BEGIN Document extract

With more than 10 million inhabitants, Sao Paulo is the largest city in South America, and one of the largest metropolises worldwide. The city population was historically composed of y immigration by settlers from European countries, mainly Portugal, Spain and Italy, and by the forced immigration of slaves from African countries. According to official demographic information, whites account for more than two thirds (67%) of the city population, and blacks account for 30%. The remaining population comprises individuals from Asian (mostly Japanese) descent and a few indigenous descendants. Racial miscegenation is a prominent characteristic of the Brazilian population, and light-skinned blacks (nearly 85% of blacks in the city) markedly prevail in the black population.

Data on deaths occurring in the city were obtained from death certificates, which are systematically gathered by the official system of information on mortality. This information allowed the stratification of deaths by gender, age, race, year, place of residence and underlying cause. The study period is from 2003 to 2009, and all deaths of individuals living in the city were considered eligible for the study, irrespective of the place in which death occurred.

Inclusion criteria refer to deaths by oral cancer, as defined by the codes C00 to C10 of the International Classification of Diseases, 10th revision. Deaths were classified into five categories, according to the anatomic localization of the tumour: tongue, oropharynx (including the tonsils), salivary glands, oral cavity (lips, gum, palate, floor of the mouth, retromolar area, vestibule of the mouth and cheek mucosa), and unspecified parts of the mouth. The assessment of mortality considered each category separately and the overall assessment of oral (mouth and oropharynx) cancer.

The census performed in 2000 and the population count performed in 2007 allowed intercensal data, stratified by gender (females, males) and by racial groups (blacks, whites), could be assessed. These intercensal estimates were used to calculate yearly death rates according to gender and race. Gender-specific death rates were adjusted for age, and race-specific death rates were adjusted for gender and age. The adjustment of rates used the direct method, with the age distribution of the world standard population.d The resulting figures were expressed in terms of 100,000 inhabitants.

Information on race or skin colour was generated by two different methodologies. In death certificates, the physician that declares the cause of death is responsible for informing the race of the deceased (hetero-classification) as white, brown, black, yellow or indigenous. In the censuses, individuals are asked to report their own race (self-reported classification), from the same pre-selected five options.

The magnitudes and trends of death rates were assessed and compared between genders and between racial groups. Race was classified in two categories, blacks and whites. For operational reasons (sparse strata would not produce a sufficiently large number of deaths to allow disaggregated analyses), one single category included brown and black individuals, and yellows and indigenous were not considered in the assessment of race.

END Document extract
BEGIN Supplied data

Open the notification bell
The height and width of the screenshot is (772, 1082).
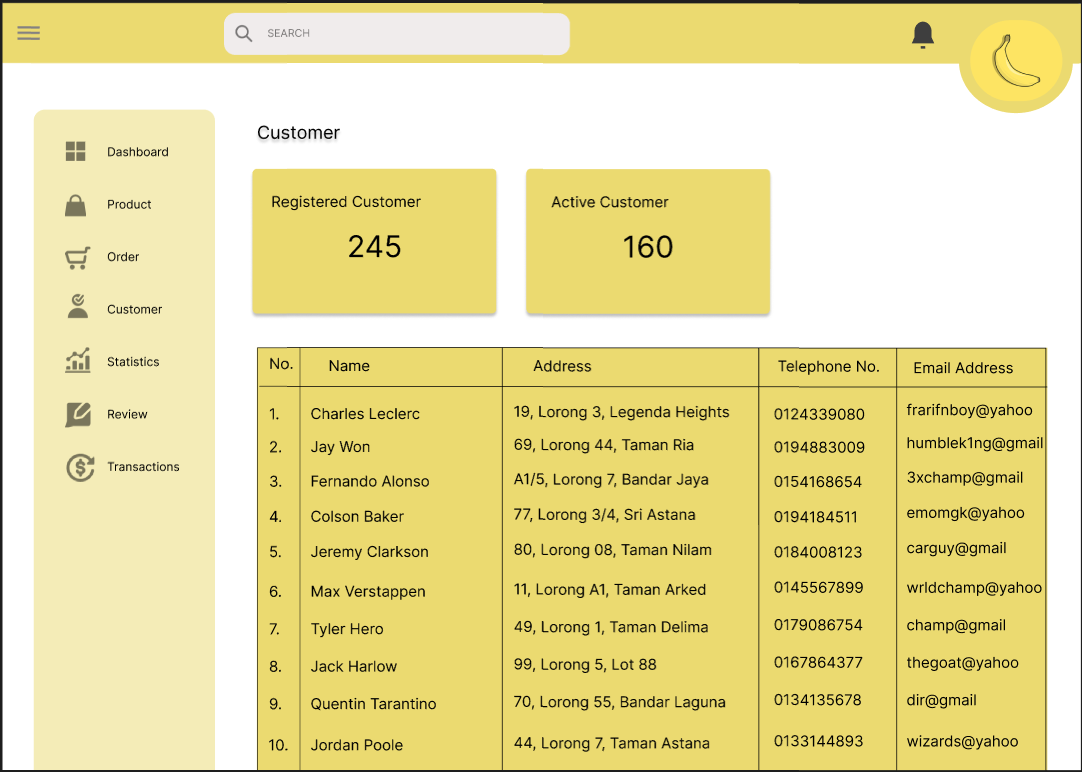click(922, 35)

END Supplied data

[What the exercise asks] Can you repeat, word for word, the part of the passage on oral cancer deaths in Sao Paulo that begins at the words containing "With more than" and stops after "the black population."? Nothing here uses the data.

[Task result]
With more than 10 million inhabitants, Sao Paulo is the largest city in South America, and one of the largest metropolises worldwide. The city population was historically composed of y immigration by settlers from European countries, mainly Portugal, Spain and Italy, and by the forced immigration of slaves from African countries. According to official demographic information, whites account for more than two thirds (67%) of the city population, and blacks account for 30%. The remaining population comprises individuals from Asian (mostly Japanese) descent and a few indigenous descendants. Racial miscegenation is a prominent characteristic of the Brazilian population, and light-skinned blacks (nearly 85% of blacks in the city) markedly prevail in the black population.